Данные для поиска слов и элементов:
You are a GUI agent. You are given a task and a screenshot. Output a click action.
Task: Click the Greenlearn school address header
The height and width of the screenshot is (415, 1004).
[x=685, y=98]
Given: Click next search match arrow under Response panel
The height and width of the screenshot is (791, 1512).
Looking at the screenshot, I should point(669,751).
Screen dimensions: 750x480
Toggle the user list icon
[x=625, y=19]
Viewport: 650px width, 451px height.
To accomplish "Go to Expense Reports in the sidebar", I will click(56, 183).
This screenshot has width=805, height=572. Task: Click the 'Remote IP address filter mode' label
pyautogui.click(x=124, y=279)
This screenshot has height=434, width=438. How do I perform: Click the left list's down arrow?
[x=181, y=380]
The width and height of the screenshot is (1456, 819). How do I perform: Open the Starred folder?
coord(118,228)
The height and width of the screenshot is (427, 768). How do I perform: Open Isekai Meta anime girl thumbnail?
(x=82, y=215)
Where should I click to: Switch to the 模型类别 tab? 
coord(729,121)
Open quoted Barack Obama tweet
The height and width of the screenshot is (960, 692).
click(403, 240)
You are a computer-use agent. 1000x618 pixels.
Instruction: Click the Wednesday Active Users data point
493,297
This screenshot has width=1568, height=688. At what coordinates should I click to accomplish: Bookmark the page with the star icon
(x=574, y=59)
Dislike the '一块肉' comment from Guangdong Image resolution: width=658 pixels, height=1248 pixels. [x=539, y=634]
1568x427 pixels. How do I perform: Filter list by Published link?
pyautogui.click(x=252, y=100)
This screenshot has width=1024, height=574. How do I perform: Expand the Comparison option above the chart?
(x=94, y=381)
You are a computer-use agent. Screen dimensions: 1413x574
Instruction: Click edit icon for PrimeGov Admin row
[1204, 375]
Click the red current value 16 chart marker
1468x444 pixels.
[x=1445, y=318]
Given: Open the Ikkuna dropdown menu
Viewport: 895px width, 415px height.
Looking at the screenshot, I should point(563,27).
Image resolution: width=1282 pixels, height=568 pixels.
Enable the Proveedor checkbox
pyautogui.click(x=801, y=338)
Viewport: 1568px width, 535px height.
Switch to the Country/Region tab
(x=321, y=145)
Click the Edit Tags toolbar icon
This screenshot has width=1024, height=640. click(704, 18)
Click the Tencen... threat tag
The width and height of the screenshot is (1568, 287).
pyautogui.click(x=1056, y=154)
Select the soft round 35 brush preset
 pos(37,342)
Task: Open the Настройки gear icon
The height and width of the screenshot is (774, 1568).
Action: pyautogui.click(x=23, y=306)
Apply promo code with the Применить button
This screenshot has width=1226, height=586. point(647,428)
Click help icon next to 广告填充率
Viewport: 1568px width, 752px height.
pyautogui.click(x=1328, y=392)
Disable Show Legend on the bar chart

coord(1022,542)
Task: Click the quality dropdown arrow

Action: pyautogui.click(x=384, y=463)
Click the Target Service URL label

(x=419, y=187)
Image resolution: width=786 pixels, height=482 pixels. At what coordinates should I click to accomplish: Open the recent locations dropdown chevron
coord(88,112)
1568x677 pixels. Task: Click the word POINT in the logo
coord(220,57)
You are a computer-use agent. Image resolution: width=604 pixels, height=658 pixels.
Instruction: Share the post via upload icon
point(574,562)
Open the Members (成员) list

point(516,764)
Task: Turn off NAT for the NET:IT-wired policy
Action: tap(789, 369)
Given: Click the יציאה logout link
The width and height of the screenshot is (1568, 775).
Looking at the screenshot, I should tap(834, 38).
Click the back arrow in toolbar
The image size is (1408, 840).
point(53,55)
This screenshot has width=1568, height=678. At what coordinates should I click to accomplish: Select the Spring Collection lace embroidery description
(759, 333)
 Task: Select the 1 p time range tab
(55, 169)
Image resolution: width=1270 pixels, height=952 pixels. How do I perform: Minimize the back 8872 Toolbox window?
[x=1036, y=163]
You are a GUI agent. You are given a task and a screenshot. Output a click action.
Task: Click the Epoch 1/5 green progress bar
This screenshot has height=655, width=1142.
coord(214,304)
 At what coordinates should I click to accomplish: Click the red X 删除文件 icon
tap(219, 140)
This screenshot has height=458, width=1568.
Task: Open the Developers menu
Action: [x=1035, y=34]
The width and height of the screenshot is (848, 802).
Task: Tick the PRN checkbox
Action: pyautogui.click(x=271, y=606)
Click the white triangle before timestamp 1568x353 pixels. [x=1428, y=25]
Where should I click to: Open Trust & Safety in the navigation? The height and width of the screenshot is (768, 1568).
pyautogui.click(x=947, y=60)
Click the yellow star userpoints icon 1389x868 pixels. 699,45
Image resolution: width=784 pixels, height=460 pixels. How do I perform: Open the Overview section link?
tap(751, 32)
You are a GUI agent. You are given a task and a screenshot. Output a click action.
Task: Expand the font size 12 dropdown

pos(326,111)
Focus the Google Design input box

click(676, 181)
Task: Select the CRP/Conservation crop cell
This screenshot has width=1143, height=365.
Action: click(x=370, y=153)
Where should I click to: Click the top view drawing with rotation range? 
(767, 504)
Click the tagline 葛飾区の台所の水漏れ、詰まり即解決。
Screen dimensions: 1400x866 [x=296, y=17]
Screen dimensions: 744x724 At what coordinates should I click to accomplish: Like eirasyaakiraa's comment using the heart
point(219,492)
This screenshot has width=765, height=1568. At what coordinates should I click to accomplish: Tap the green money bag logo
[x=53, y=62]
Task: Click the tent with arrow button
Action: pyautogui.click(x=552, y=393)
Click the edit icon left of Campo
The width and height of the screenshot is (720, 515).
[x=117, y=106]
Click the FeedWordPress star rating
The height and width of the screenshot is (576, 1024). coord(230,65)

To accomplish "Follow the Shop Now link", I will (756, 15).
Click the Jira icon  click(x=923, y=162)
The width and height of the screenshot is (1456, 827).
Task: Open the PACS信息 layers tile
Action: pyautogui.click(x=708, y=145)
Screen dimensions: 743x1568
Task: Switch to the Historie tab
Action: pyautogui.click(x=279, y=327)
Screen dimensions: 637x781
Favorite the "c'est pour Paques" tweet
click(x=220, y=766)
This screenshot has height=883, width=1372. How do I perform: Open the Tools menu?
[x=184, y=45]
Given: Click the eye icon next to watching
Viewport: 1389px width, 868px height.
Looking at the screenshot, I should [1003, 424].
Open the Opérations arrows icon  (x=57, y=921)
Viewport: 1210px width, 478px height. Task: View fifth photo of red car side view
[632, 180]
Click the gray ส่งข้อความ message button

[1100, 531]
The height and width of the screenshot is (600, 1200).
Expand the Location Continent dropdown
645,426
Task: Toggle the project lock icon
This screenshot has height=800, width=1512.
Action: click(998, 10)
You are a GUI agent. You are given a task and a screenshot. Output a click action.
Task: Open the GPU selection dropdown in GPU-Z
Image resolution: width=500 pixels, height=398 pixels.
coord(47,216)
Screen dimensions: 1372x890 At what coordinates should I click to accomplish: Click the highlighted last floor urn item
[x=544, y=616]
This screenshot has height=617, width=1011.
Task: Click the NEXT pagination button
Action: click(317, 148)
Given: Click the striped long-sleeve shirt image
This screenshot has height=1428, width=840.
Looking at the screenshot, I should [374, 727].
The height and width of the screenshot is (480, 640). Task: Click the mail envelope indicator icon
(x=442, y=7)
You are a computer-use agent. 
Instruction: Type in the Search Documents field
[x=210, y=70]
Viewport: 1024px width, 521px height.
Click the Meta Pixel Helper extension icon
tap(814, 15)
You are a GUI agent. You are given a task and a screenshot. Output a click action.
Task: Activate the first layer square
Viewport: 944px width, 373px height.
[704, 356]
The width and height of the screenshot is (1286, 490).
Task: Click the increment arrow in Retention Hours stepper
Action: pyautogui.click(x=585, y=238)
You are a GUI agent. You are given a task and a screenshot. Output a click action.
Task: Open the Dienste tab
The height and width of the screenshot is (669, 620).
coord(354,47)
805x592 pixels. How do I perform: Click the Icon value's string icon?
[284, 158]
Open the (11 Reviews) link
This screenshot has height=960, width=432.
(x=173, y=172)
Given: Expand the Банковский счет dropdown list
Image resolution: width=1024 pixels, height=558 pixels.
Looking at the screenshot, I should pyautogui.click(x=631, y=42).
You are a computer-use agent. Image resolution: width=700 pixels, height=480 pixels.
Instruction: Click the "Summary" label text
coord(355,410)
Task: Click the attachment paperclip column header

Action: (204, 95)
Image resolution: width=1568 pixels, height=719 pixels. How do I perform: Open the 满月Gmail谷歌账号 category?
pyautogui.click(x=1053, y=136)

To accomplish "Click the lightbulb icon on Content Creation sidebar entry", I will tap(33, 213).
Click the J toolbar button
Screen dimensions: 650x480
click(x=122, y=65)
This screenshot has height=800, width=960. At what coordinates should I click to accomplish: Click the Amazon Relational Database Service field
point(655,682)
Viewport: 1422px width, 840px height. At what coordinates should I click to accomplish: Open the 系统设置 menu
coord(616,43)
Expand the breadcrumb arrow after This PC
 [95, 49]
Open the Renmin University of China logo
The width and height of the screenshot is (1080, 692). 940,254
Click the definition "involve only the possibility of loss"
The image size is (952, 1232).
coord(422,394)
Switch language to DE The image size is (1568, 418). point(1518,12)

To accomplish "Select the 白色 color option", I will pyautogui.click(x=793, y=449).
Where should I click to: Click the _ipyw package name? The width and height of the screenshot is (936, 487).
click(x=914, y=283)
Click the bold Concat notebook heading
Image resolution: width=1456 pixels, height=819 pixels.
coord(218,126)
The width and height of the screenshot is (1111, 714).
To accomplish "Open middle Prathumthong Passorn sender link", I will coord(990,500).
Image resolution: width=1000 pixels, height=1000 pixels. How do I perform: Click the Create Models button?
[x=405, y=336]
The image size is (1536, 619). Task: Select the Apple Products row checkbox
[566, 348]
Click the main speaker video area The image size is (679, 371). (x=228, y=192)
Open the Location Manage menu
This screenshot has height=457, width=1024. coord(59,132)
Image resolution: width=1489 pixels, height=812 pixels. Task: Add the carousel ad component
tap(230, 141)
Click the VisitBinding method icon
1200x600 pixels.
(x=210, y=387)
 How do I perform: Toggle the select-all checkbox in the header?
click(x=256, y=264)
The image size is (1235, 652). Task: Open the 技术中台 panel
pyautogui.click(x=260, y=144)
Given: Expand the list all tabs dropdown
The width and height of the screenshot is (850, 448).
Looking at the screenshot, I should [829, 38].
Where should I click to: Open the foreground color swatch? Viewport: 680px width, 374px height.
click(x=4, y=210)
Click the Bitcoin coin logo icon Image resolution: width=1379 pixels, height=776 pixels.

Описание задания:
Повторите без изменений отрезок записей от строки, содержащей «At what coordinates should I click to accomplish: Click the red», до строки, содержащей «The width and height of the screenshot is (848, 802).», включая обе эти строки.

Ответ ниже:
 At what coordinates should I click to accomplish: Click the red X 删除文件 icon
tap(219, 140)
This screenshot has height=458, width=1568.
Task: Open the Developers menu
Action: [x=1035, y=34]
The width and height of the screenshot is (848, 802).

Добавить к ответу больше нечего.